Thoracentesis is recommended when the suspected parapneumonic pleural effusion is greater than or equal to 10 mm thick on a lateral decubitus chest radiograph.[8] See the image below.

A right lateral decubitus chest radiograph shows a A right lateral decubitus chest radiograph shows a free-flowing pleural effusion, which should be sampled with thoracentesis for pH determination, Gram stain, and culture.

Pleural fluid appearance may vary from a clear yellow liquid to an opaque turbid fluid to grossly purulent thick, viscous, foul-smelling pus. Foul-smelling fluid indicates an anaerobic infection.

  • Pleural fluid studies
    • Blood cell count (WBC count) and differential: Results generally are not diagnostic, but most transudates are associated with a WBC counts of less than 1000 cells/µL and empyemas are exudates, with WBC counts generally greater than 50,000 cells/µL.
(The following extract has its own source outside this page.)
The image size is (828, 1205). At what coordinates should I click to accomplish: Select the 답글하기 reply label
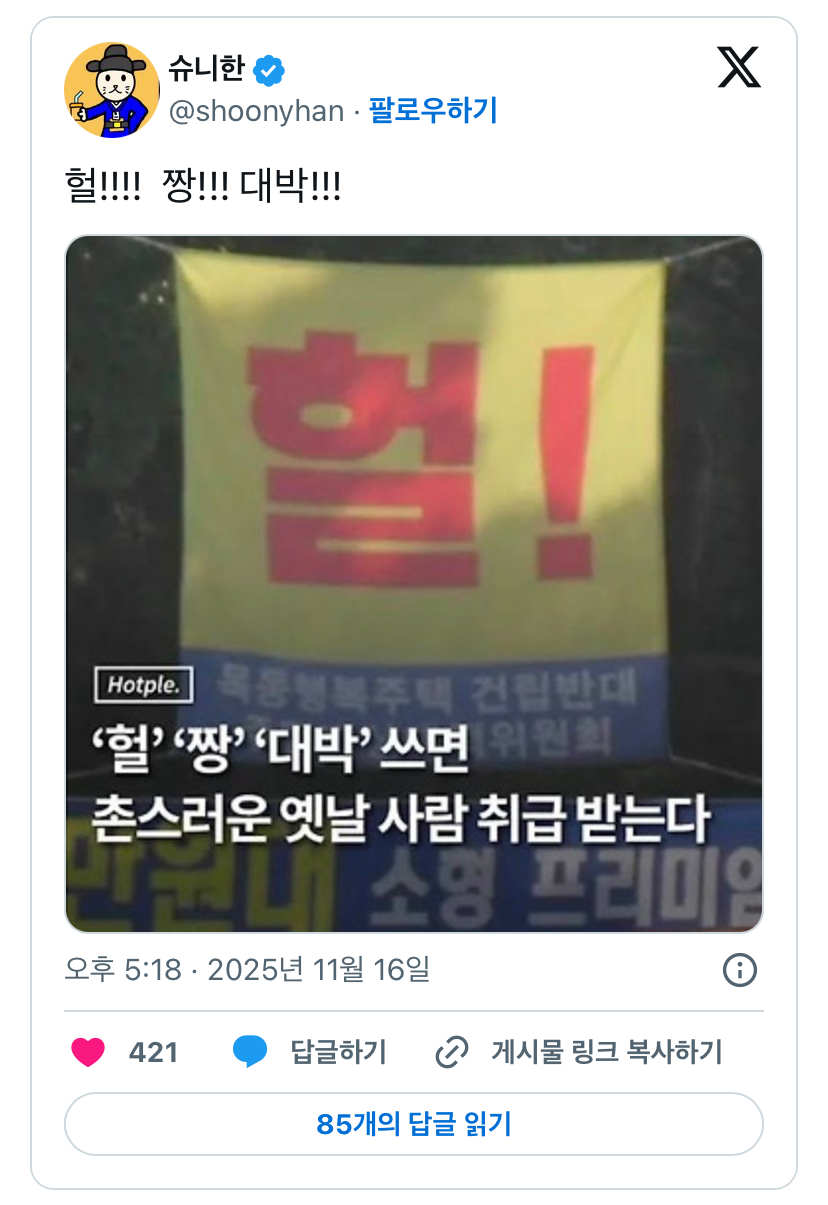338,1052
    • Pleural fluid total protein, LDH, and glucose (corresponding serum protein and LDH): Exudates are defined by pleural/serum total protein ratio of greater than 0.5 and a pleural/serum LDH ratio of greater than 0.6 or a pleural fluid LDH value greater than two thirds the upper limit of normal. One criterion is sufficient to classify fluid as an exudate.
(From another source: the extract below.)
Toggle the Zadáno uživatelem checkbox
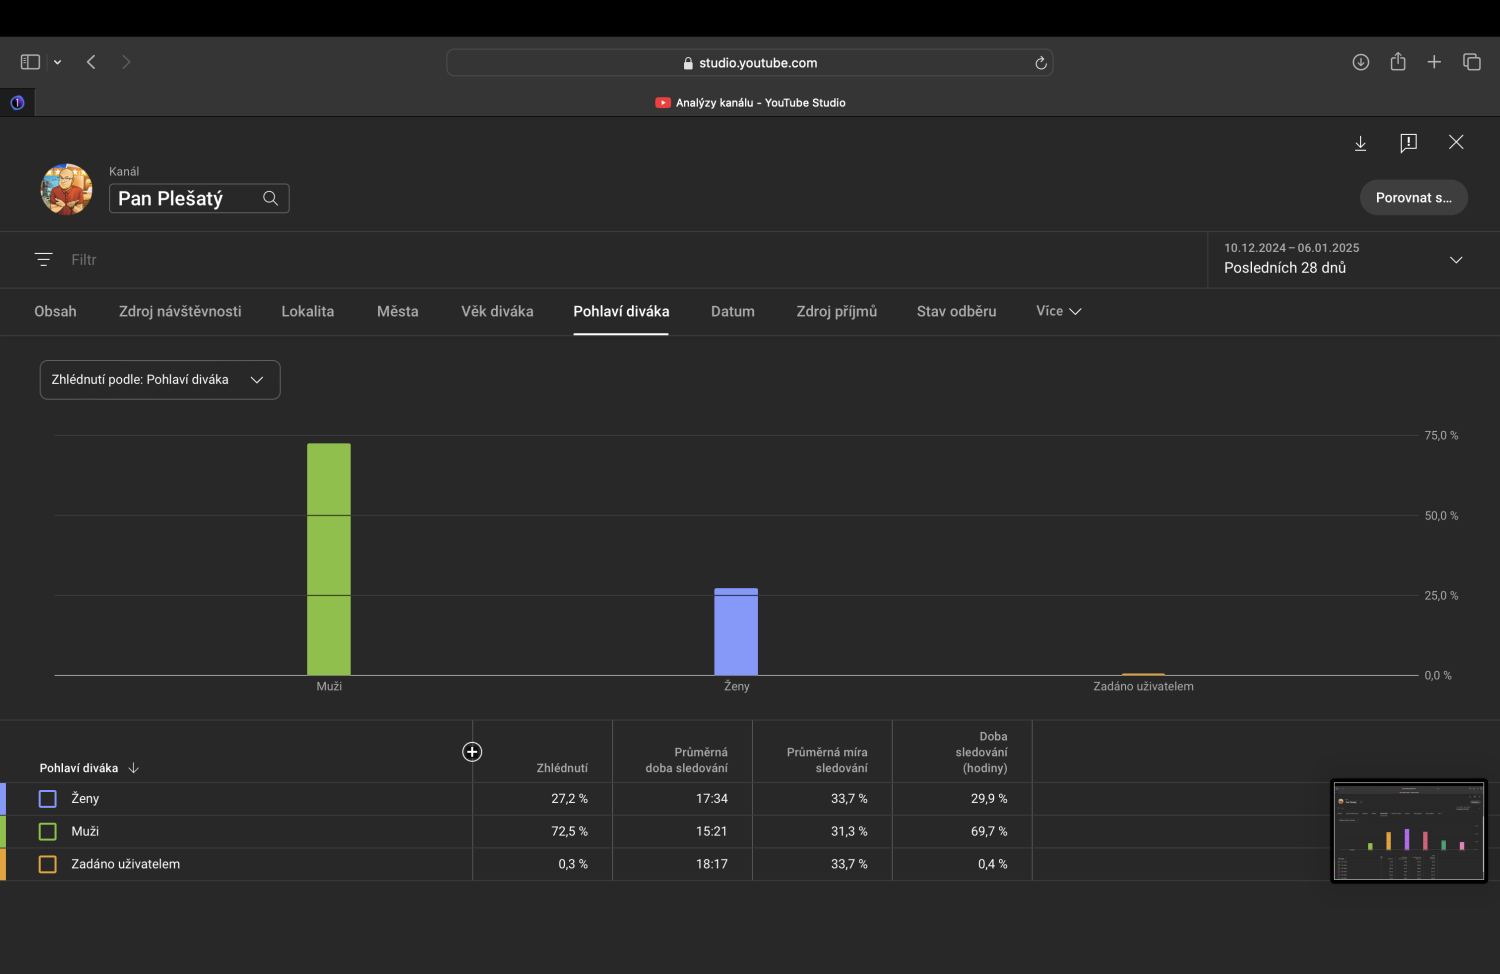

    • Pleural fluid pH (iced blood gas syringe): Values of less than 7.20 are suggestive of a complicated pleural effusion.
    • Other laboratories suggestive of complicated pleural effusion or empyema: These include (1) an LDH value of greater than 1000 U/L, (2) a pH of less than 7.00, and (3) a glucose level of less than 40 mg/dL.
  • Microbiology (Gram stain, bacterial culture): Acid-fast bacilli and fungal infections may cause pleural effusions or empyema, but these organisms are more difficult to culture from pleural fluid.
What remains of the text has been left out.